British-born Courtney Lewis, 30, is music director-designate of the Jacksonville Symphony, succeeding Fabio Mechetti.
By John Fleming

FLORIDA – And then there were four. Over the past couple of years, the largest professional orchestras in Florida all carried out music director searches in the same time frame.

Two of the ensembles – the Naples Philharmonic  and the Sarasota Orchestra – had new artistic leadership under contract last season (see “Maestro Makeover Puts New Face on Florida Orchestras”), with the appointments of Russian conductor Andrey Boreyko and Estonian conductor Anu Tali, respectively, though each led only a few performances.  Now the two are poised to begin their first full seasons as music directors in Florida in 2014-15.

Meanwhile, the Florida Orchestra, which performs in the greater Tampa Bay area, and the Jacksonville Symphony concluded their searches at the end of the 2013-14 season. In Jacksonville, Courtney Lewis was named music director-designate in late May, to succeed Fabio Mechetti. A few weeks later the Florida Orchestra designated Michael Francis as successor to Stefan Sanderling. They will make appearances this season and assume their full directorships in 2015-16.

Michael Francis will take over the Florida Orchestra. (Marco Borggreve)
Michael Francis takes over the Florida Orchestra. (Marco Borggreve)

Lewis and Francis are both British and in their 30s, but they took different paths to conducting.

Francis, 38, is a former double bassist with the London Symphony Orchestra who developed an interest in conducting while playing under such maestro role models as Colin Davis, Bernard Haitink, and Valery Gergiev. He follows in the tradition of the paragons of double bassist-conductors, Serge Koussevitzky and Zubin Mehta.

“It’s almost an ideal instrument to learn from,” Francis said. “You hear everything from the bottom up. You get the odd tune, but most of the time you’re accompanying. You’re often switching around to play with other sections in the orchestra in a very unique way.
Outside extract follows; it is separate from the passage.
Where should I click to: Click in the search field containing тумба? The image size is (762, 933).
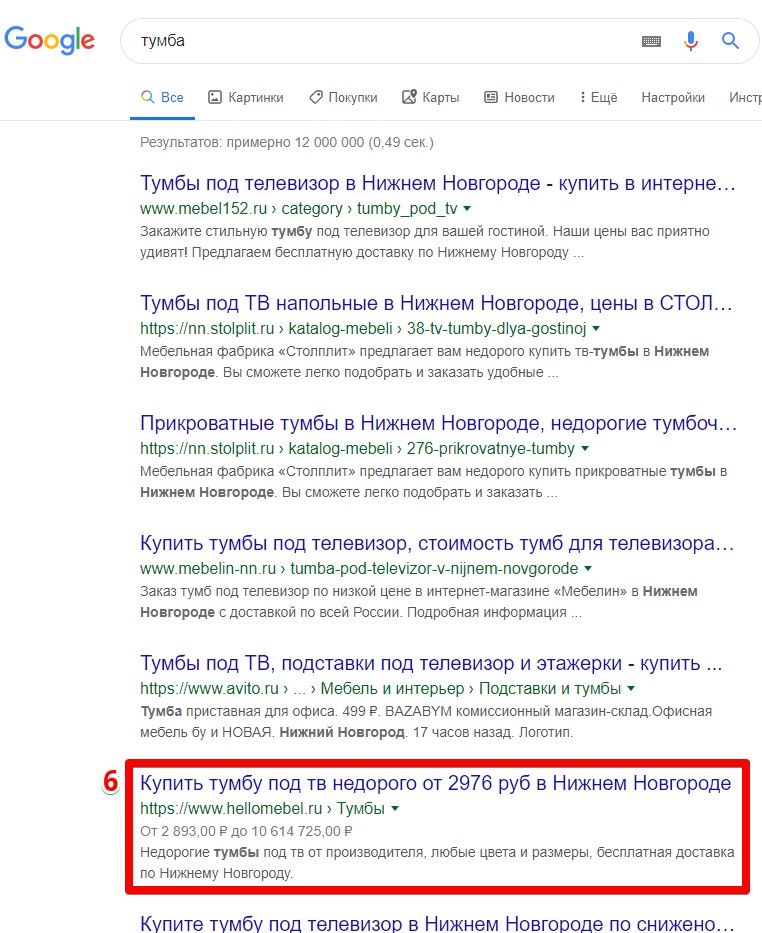(380, 41)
And since the instrument is not directly next to your ear, like the violin full blast in your left ear, you can hear everything. You’re visually higher up. And don’t tell anybody this, but the parts aren’t quite as difficult, so there’s time to listen and watch.”
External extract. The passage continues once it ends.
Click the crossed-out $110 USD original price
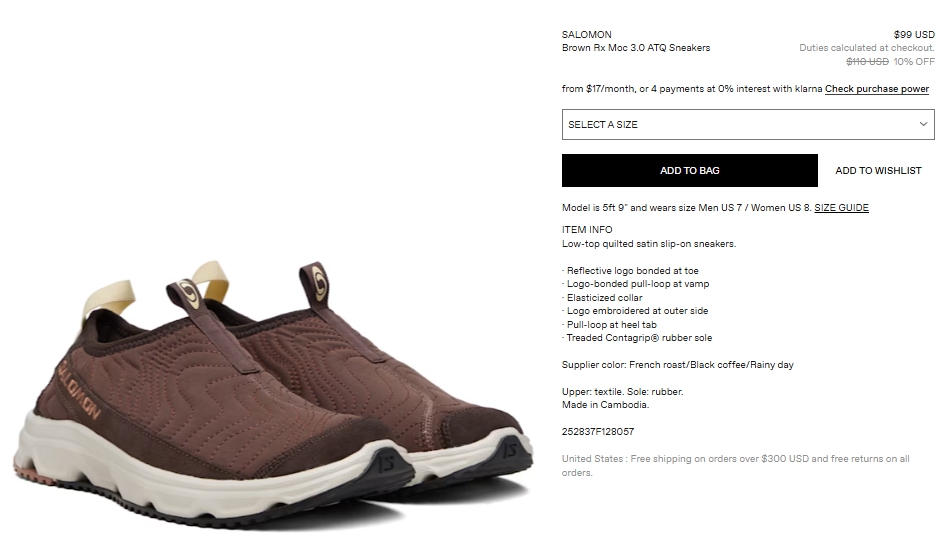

Francis came to notice in the musical world in 2007 when he replaced an indisposed Gergiev for a concert with the LSO, and then two months later substituted, on two hours’ notice, for John Adams in a performance of the composer’s works. He has conducted many leading orchestras, including the New York Philharmonic, San Francisco Symphony, Dresden Philharmonic, and Helsinki Philharmonic. He is in his third season as chief conductor and artistic adviser of Sweden’s Norrköping Symphony Orchestra.

Lewis, 30, was a clarinetist as a student in England, but he had no desire to be an orchestra player and took a more conventional route to the podium than Francis, holding positions as a Dudamel Fellow with the Los Angeles Philharmonic and associate conductor of the Minnesota Orchestra. For six seasons, he led Boston’s Discovery Ensemble, a chamber orchestra known for innovative programming and outreach to schools, but it folded in July. This season, he begins a two-year appointment as assistant conductor of the New York Philharmonic.

Jacoby Hall's Casavant organ in Jacksonville.
Jacoby Hall’s Casavant organ in Jacksonville was a magnet for Lewis.

A big attraction for Lewis was Jacoby Hall, which is the Jacksonville Symphony’s home for concerts and rehearsals, as well as the administrative offices. Renovated in 1997, the hall seats 1,800 and features a Casavant organ.

“The fact that the orchestra is able to rehearse and play in that hall all the time, and that it has rights to it every night of the year, and that everything is located in one place, the offices and the support staff, makes for a great setup.” Lewis said. “I think that kind of thing really matters if you’re trying to build an orchestra and develop a sound.”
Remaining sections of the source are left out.